Inequalities between and within countries is hampering the progress towards making the labour market more inclusive, sustainable, and resilient. Quality employment has been becoming scarce due to government’s push for the policies that encourages gig and informal economy where there is little or no social security coverage for the workforce. No equitable or neutral position is there in the policies, most of which are slanting towards the employer providing them too much upper hand against the employees, an instrument the crony capitalists are using for too much profiteering and exploitation of labour.

Global inflation, chiefly driven by increase in food and energy prices and severe supply disruption after February 2022 mainly as a result of Russian aggression on Ukraine and aggravated by policies away from the Human Centred Recovery, has been exacerbating the predicaments of the labour market. It has added further risks to the recovery and an erosion of real incomes for workers and their families has become a reality. In the absence of commensurate wage increases, aggregated demand could fall significantly, and in so doing further threaten economic growth and employment. Cost of inputs for employers rising enforcing them to curtail in number of employees, reduced income for the workforce creates demand crisis which with supply crisis completes the vicious circle.

The crisis of the climate change has also been impacting the labour market condition, and it has been agreed by all national and international organizations including the UN and ILO that the world must shift to human centred green recovery and green employment. Promoting this has a very high potential for the creation of quality employment, but it could be realized only if the right policies are adopted, ILO has been emphasizing ever since COVID-19 crisis hast taken the world under its grip. However, the world will need ensuring a just transition for the workers who will be affected in the process. Large investment would be required in developing the skills that would enable the workforce to harness the opportunities in the fast changing world of work.

Protection or worker is paramount without whose contribution no profit can be imagined.

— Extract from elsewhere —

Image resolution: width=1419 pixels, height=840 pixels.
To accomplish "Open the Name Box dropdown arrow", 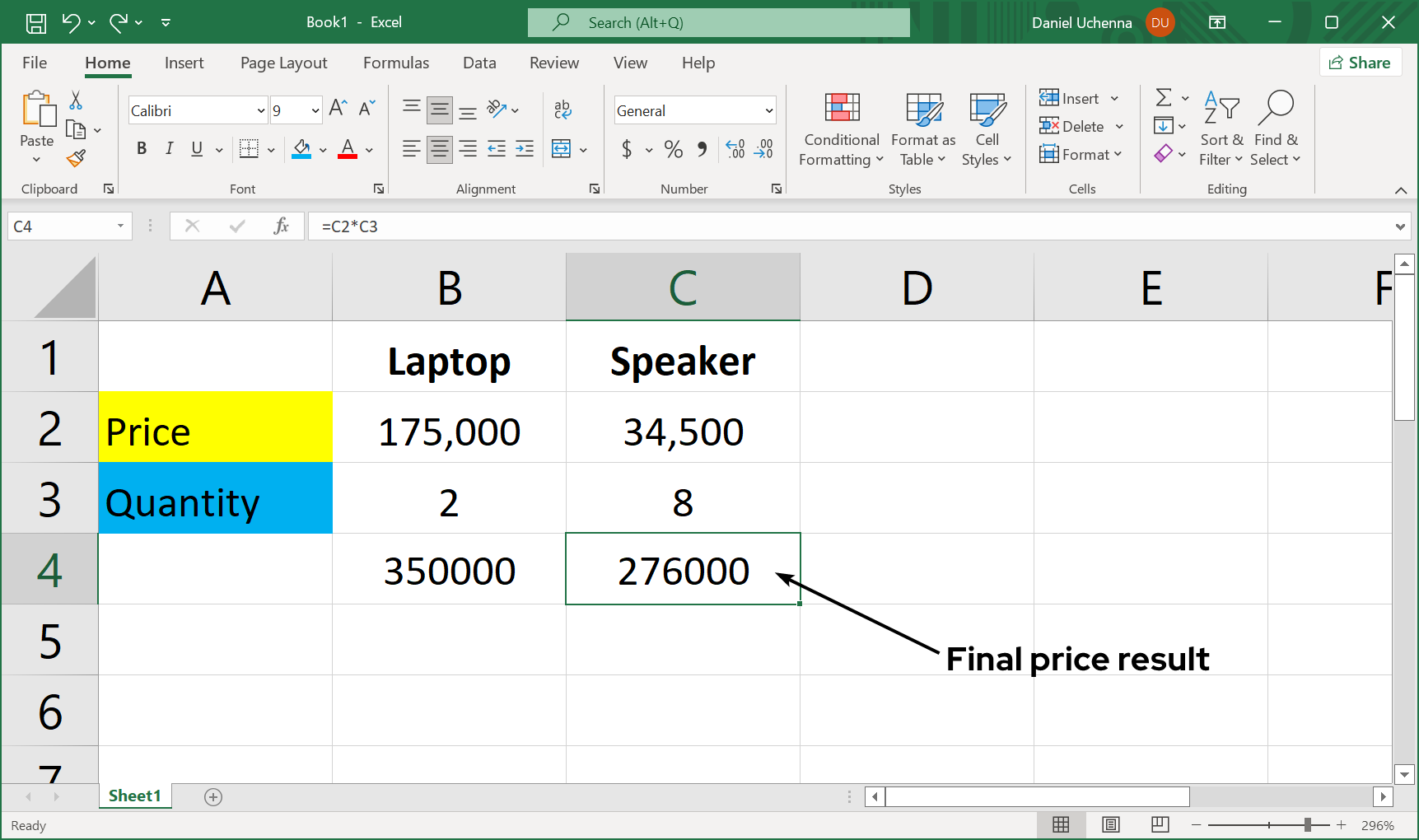I will (x=120, y=226).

The word ‘contribution’ must not be substituted with ‘exploitation’ since it will strengthened the vicious circle into which the labour market has fallen today. Governments and employers must provided adequate social protection to workforce, appropriated regulations must be actively promoted for equitable growth of both the employers and employees, and public services must be improved for decent work for all in rapidly changing circumstances.

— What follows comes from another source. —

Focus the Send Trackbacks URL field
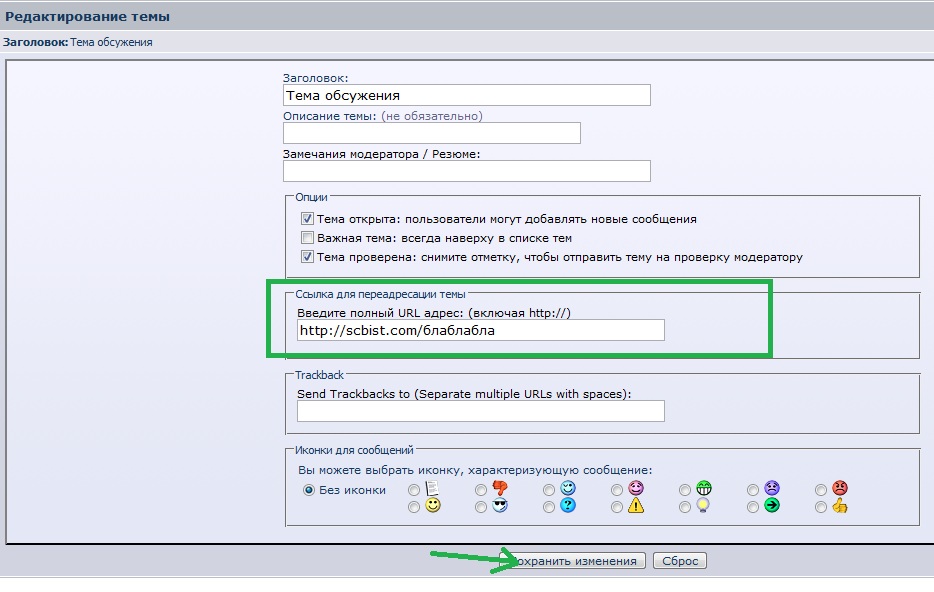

It is more important to prevent social unrest as we have been witnessing in several parts of the world, both in developed and developing countries. Trade unionism has suffered in the last few decades and their membership has been going down over time, and with that trade unions’ abilities to organize workers for their protection. Violation of trade union rights are widespread, say ILO, which it finds dangerous for equitable development of the labour market. Obviously, trade unions need to reinvent themselves to be able to serve the workers and protect them against the onslaught of crony capitalism.

Workforce are becoming restive across the world. A wave of strikes is sweeping Britain and spreading fast in European Countries and across the Atlantic to the US. India has also been hit by strikes for the last two years where Central Trade Unions held numerous protest demonstrations along with three general strike against the government’s labour reform and the four labour codes that they call anti-labour and pro-corporate, and they are preparing for stiffer protest. It may be just revival of Global trade unionism against the pro-capitalist policies. Trouble is brewing for a widespread social unrest that has already been dubbed in Britain as “summer of discontent”. Will it prove again a rise of the working class or will be ruthlessly suppressed? The true answer is concealed in the womb of the future.